While there are obvious things to consider when evaluating the risk of trial, it is very
difficult to know how the unique facts of your case and the manner in which you present the
evidence will be received by the jury. They are strangers. You cannot be sure how they will react
to you or your client. The Honorable Jacqueline Connor, Judge of the Los Angeles County
Superior Court, recently wrote an article in which she shared the post-trial views of jurors who
served in her courtroom.1 Many of them expressed frustration about spending their time in jury
service on cases they believed could have been resolved without them.
" I disliked that the whiny plaintiff thought his problem was
worth the court's and 14 jurors' time."
" The defendant was arrogant and should have worked this
out in arbitration."
" Too many attorneys take too many cases to court. This
was exactly one of those that should never have been brought."

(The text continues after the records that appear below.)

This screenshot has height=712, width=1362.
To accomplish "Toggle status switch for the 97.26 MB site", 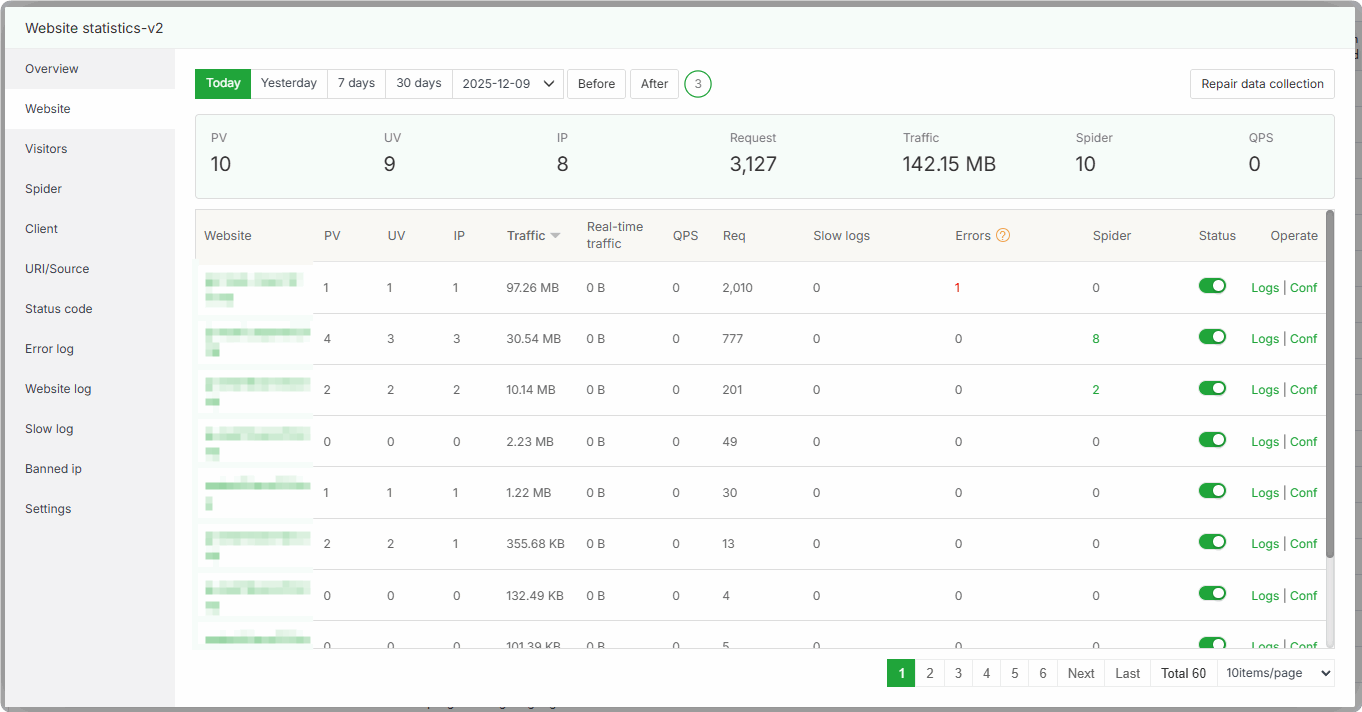I will (1212, 286).
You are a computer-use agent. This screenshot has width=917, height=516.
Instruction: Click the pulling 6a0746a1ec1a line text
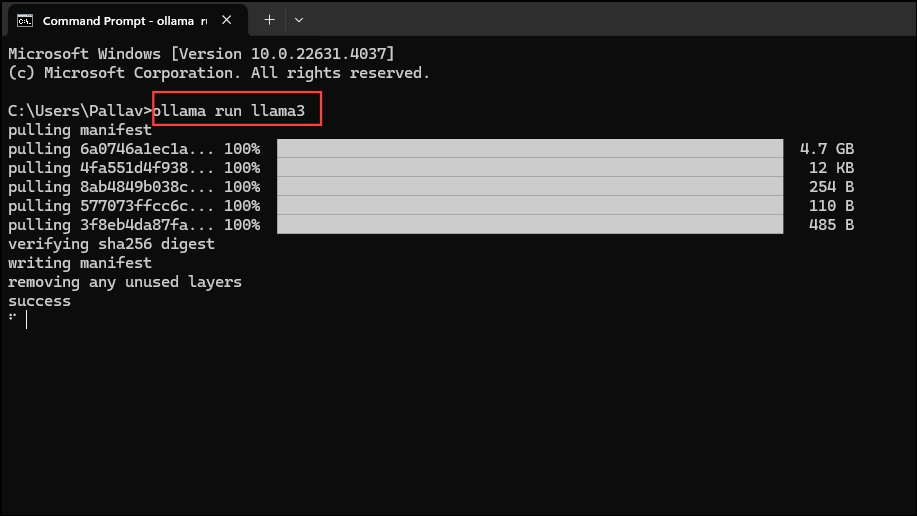tap(111, 149)
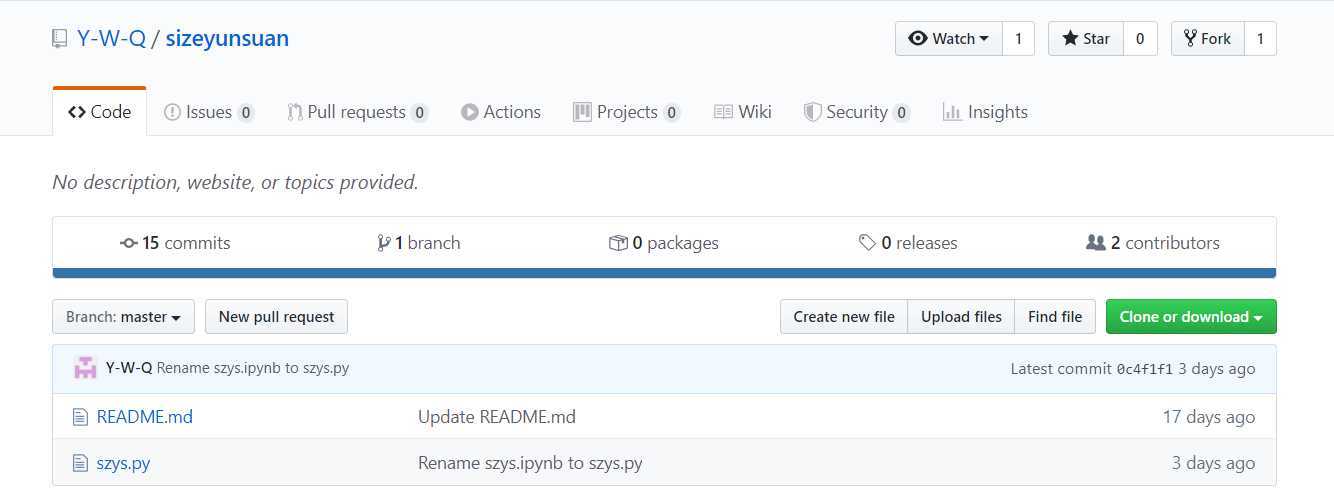Click the Y-W-Q user avatar icon
The image size is (1334, 495).
click(85, 368)
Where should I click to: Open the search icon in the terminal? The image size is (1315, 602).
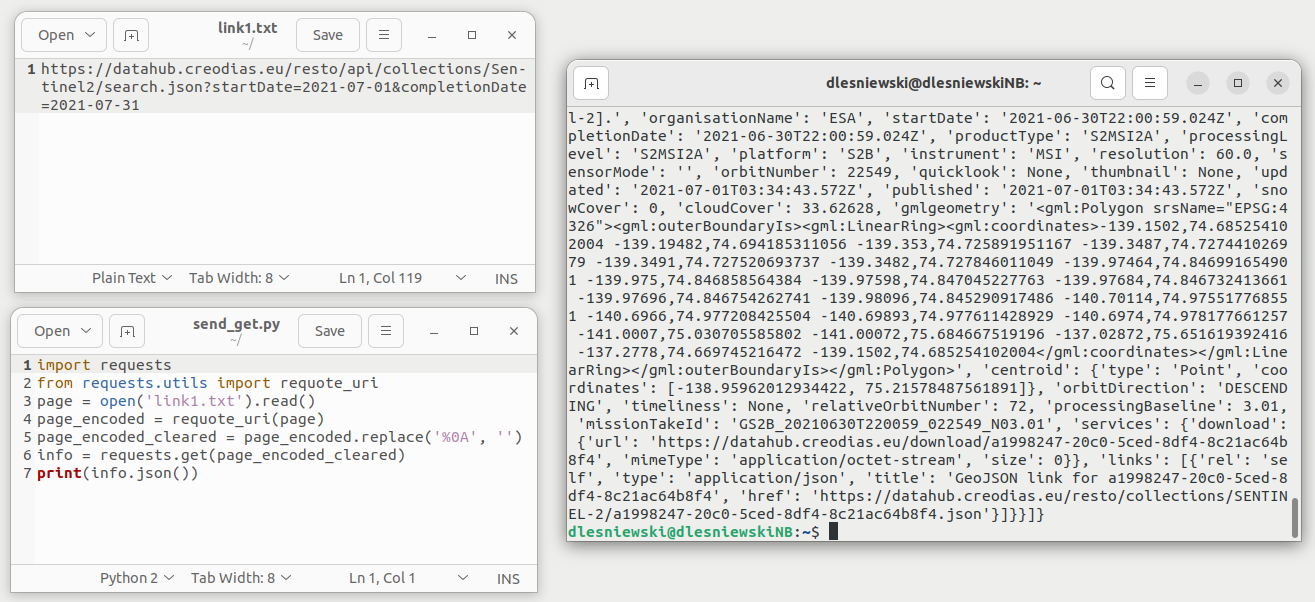click(1107, 83)
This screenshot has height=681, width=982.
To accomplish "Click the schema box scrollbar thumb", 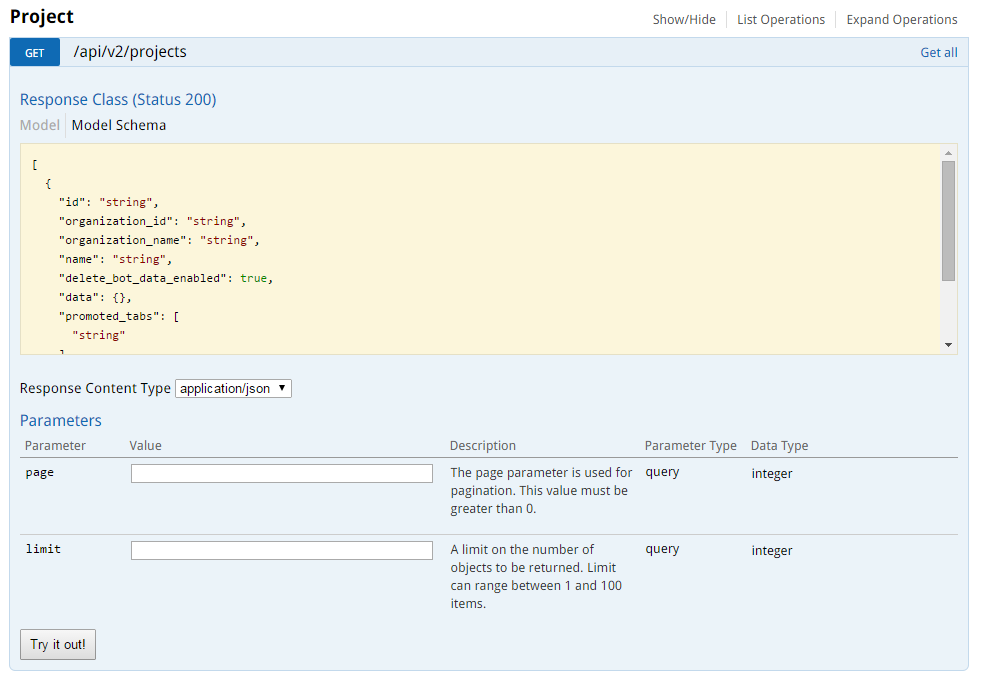I will pyautogui.click(x=948, y=220).
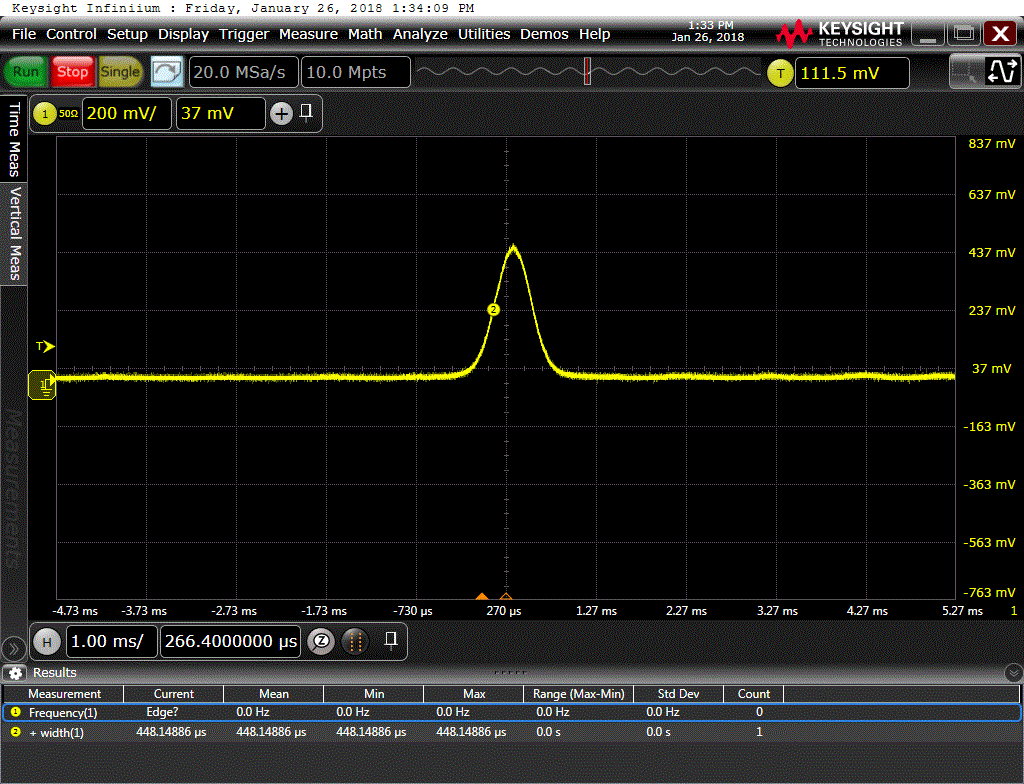Open the Trigger menu
Viewport: 1024px width, 784px height.
tap(244, 34)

" This was such an obvious chase of the deep pocket. It
should have been handled in arbitration."
" The trial should have been sent to mediation or
arbitration. It seemed to me really frivolous, keeping 12 to 14
jurors away from their jobs. It was not professional. The other
jurors told me they felt the same way."
Other post-trial juror responses show that jurors are influenced by things trial attorneys
ordinarily do not consider when performing a pre-trial risk analysis.
" The defense attorney was popping TUMS. What's wrong?"
" Plaintiff's counsel had a shaking foot when he was seated as the defense lawyer
was speaking, a nervous gesture."
" Skilled and articulate but his hair was a little long to be compatible with his high
quality dress without suggesting shiftiness."
" His yellow Mustang license plate is ______. He seemed cartoonish, shirt collar
flipped up, some first grade overacting and sometimes confused looking. At times
his stories did not make sense."
" She was good, logical, kind of dull, though. And needs to update her wardrobe
(button hanging off.) Stuff like that is distracting."
These juror responses reflect a sobering fact: after closing argument, you cede responsibility for the outcome of your case to strangers. Before giving up that control, be sure you have carefully considered all of the facts and variables associated with your case. If youconclude there is no risk of an adverse outcome, you are fortunate indeed. Maybe your opponent will reach the same conclusion, and invite you to mediate your dispute. If, on the other hand, you conclude that the risks of trial outweigh the concessions that may be necessary to settle your case, you must make every effort to resolve the litigation. No one is in a better position to do so.
1 Hon. Jacqueline Connor, The Jurors Are Paying Attention-What Messages Are You Sending?, Adovocate, June 2008, at p.22.